• [Work item]: A single number is required: the count of lines in the records below that contain the word "juli".

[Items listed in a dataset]

#####

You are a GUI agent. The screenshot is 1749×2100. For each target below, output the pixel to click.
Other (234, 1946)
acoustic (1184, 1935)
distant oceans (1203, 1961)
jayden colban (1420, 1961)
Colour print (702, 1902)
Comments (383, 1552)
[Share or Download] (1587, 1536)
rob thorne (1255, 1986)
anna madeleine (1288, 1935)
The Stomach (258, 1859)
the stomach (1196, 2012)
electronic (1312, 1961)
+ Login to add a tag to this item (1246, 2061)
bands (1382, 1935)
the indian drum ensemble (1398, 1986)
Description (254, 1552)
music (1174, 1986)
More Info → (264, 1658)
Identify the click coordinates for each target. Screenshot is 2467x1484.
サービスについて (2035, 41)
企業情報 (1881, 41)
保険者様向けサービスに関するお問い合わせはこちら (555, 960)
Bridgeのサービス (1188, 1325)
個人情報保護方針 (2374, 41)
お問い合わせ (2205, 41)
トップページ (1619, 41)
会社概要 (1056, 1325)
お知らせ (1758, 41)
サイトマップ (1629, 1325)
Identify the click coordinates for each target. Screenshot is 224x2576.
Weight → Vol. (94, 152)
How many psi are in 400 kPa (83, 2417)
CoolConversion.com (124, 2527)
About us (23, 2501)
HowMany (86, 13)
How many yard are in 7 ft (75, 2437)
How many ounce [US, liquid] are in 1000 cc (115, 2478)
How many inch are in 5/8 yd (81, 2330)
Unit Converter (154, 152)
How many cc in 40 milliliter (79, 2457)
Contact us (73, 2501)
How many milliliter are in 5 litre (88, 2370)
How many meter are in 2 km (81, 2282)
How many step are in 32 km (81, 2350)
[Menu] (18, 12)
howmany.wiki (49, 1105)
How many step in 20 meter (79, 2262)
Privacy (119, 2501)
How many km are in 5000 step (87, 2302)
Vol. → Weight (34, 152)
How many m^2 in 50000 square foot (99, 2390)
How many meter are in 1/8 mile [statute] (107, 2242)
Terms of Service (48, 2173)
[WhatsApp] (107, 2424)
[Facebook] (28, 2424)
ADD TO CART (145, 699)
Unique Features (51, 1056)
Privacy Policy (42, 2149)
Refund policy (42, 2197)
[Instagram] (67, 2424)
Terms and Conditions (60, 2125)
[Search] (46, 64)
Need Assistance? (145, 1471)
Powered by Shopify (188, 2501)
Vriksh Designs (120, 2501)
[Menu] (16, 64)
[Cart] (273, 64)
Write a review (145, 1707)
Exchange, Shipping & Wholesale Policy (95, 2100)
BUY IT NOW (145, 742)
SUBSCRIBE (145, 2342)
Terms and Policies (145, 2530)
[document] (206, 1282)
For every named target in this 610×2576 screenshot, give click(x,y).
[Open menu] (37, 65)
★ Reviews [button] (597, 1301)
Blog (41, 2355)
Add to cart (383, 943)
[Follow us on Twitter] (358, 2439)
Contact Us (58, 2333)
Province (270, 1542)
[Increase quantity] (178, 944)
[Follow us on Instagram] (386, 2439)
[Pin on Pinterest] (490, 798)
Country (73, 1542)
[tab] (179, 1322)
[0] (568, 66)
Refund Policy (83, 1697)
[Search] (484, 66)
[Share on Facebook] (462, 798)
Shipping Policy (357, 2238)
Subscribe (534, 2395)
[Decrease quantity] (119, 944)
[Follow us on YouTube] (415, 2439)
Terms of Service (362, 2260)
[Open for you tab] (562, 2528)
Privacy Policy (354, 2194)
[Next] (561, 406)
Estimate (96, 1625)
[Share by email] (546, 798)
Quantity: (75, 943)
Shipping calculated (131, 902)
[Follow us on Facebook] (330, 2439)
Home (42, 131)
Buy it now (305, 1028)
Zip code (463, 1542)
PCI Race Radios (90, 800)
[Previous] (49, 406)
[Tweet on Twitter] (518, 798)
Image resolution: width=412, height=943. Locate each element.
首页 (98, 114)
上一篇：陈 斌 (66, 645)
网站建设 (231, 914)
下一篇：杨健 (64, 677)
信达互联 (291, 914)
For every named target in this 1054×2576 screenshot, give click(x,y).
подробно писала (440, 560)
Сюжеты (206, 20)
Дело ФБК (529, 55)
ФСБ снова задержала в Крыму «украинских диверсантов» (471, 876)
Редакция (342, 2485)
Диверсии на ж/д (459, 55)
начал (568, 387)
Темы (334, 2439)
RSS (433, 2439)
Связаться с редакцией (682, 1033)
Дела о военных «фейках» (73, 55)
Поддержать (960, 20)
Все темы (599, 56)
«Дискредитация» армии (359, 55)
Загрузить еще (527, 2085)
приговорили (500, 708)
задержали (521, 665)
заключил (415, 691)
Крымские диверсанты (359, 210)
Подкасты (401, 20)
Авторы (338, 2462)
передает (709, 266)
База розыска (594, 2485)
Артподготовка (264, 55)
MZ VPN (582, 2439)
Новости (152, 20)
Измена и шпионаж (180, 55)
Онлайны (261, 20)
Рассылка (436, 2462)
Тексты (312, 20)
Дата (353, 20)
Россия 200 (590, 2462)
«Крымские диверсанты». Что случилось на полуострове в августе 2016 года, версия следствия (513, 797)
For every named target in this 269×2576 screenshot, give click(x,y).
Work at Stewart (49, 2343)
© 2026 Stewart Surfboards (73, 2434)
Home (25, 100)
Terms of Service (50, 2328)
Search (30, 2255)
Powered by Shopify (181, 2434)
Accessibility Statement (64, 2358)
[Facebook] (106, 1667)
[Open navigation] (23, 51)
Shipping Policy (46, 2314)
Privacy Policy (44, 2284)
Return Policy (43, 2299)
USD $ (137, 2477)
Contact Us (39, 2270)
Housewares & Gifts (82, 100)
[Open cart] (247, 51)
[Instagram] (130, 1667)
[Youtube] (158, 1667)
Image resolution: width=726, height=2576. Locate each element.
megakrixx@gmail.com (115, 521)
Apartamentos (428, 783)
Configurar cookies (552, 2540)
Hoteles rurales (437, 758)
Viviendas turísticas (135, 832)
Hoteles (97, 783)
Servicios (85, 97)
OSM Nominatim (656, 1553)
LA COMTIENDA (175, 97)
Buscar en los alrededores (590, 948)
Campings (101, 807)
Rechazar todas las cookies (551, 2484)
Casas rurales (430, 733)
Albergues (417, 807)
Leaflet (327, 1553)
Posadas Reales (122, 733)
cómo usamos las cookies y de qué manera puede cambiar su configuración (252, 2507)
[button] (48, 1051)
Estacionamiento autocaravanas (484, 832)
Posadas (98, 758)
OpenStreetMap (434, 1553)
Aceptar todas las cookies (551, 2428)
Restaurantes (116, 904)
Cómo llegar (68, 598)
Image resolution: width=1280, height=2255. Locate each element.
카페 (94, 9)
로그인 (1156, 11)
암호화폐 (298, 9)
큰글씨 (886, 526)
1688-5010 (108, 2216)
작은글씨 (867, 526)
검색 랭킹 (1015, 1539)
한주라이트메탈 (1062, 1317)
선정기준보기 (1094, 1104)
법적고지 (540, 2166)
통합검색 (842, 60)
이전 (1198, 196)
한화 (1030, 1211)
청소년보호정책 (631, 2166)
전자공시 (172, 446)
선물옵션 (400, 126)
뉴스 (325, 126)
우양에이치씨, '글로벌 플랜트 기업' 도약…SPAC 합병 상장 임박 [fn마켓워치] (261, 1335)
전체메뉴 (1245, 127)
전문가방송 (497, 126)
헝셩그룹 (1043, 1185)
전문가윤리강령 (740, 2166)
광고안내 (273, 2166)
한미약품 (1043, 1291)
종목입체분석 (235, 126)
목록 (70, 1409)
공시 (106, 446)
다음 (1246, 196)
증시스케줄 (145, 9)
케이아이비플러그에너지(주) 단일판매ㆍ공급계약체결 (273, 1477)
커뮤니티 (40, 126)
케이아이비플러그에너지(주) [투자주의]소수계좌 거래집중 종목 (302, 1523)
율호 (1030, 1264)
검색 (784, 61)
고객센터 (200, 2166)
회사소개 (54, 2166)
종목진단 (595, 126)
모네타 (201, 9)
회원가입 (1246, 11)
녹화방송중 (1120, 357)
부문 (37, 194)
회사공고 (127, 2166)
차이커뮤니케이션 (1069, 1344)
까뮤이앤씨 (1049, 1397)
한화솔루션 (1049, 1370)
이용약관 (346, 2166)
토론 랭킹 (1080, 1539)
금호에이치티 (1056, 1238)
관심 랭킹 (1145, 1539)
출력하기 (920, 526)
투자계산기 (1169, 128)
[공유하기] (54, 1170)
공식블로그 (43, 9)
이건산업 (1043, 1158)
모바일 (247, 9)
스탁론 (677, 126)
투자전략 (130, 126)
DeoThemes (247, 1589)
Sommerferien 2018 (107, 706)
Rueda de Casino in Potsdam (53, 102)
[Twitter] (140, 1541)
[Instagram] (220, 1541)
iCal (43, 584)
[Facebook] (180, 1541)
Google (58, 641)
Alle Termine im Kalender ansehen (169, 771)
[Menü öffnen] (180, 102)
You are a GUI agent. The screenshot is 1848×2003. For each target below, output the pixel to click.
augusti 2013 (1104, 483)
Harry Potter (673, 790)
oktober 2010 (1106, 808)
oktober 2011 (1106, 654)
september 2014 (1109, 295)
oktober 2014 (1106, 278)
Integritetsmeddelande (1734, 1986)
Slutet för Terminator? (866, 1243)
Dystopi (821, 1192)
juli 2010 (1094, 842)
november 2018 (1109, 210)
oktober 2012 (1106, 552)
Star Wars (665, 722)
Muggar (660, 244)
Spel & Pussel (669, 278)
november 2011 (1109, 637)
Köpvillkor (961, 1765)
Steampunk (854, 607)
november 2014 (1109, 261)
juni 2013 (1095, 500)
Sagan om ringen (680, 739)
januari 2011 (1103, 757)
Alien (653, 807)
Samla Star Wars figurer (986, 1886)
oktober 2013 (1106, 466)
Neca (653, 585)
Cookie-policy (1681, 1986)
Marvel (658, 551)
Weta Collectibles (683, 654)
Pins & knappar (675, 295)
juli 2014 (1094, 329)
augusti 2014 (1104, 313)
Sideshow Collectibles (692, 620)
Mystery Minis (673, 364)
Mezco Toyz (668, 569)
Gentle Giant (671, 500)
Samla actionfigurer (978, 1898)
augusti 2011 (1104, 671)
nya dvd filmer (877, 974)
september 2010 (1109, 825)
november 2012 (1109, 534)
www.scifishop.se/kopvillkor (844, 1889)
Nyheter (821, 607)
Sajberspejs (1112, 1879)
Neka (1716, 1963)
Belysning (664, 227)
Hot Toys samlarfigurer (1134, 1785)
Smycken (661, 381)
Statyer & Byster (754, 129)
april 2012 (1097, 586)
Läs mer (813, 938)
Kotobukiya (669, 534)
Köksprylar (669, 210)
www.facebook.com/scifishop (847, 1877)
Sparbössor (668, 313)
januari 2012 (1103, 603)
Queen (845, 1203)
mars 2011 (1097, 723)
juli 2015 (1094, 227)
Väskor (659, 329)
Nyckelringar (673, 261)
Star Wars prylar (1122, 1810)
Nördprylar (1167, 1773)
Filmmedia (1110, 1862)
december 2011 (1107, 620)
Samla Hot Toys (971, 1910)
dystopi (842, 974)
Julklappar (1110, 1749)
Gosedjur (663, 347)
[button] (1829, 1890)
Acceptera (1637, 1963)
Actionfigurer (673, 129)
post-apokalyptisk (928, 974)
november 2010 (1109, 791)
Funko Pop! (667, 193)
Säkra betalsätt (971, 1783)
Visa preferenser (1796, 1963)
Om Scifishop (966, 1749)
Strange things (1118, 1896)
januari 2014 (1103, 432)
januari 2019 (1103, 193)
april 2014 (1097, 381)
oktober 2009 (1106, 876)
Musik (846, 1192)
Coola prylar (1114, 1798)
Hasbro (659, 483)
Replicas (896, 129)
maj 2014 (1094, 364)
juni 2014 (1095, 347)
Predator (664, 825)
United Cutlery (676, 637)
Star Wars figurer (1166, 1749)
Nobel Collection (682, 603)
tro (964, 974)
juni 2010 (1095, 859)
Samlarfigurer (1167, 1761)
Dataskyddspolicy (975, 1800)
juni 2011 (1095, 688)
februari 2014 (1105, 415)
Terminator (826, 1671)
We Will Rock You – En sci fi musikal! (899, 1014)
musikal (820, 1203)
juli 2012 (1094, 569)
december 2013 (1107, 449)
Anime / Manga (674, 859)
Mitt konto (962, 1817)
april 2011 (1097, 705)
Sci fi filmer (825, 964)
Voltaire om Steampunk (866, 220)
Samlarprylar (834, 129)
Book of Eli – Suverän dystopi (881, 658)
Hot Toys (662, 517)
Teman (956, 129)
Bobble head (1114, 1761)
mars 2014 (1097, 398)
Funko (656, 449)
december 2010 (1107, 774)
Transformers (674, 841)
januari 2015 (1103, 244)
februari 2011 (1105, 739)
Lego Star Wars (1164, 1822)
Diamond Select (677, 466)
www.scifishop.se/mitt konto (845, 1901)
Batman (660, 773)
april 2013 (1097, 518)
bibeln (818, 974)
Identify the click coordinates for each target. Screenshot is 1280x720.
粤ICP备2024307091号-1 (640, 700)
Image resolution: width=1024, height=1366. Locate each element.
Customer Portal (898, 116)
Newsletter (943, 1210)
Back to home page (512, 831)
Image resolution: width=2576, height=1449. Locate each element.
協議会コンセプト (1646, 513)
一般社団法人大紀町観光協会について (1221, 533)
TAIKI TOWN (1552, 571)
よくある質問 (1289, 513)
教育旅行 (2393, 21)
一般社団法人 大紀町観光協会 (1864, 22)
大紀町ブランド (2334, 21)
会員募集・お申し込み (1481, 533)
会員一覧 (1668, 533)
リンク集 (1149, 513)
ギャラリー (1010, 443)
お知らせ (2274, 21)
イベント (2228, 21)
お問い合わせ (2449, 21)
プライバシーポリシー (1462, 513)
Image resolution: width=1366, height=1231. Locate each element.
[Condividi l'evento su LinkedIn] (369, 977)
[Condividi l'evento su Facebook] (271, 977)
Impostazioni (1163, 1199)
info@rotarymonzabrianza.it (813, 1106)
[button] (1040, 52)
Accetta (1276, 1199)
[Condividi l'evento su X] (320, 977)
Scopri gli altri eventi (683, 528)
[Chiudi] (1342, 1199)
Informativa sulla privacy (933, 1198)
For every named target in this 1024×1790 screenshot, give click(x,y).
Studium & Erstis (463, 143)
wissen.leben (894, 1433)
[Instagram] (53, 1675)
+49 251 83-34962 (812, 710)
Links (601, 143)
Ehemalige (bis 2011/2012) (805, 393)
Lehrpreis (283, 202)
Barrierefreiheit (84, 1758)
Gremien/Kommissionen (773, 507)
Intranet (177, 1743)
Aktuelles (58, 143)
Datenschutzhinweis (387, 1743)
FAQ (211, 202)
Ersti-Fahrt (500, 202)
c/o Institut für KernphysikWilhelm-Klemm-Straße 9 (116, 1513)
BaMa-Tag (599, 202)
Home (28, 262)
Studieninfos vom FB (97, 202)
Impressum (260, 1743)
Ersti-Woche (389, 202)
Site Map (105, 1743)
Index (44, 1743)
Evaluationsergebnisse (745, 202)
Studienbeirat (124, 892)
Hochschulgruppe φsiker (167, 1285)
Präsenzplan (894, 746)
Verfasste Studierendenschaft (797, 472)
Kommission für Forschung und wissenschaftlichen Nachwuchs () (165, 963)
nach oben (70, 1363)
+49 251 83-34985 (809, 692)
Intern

#####

• [Result]: 4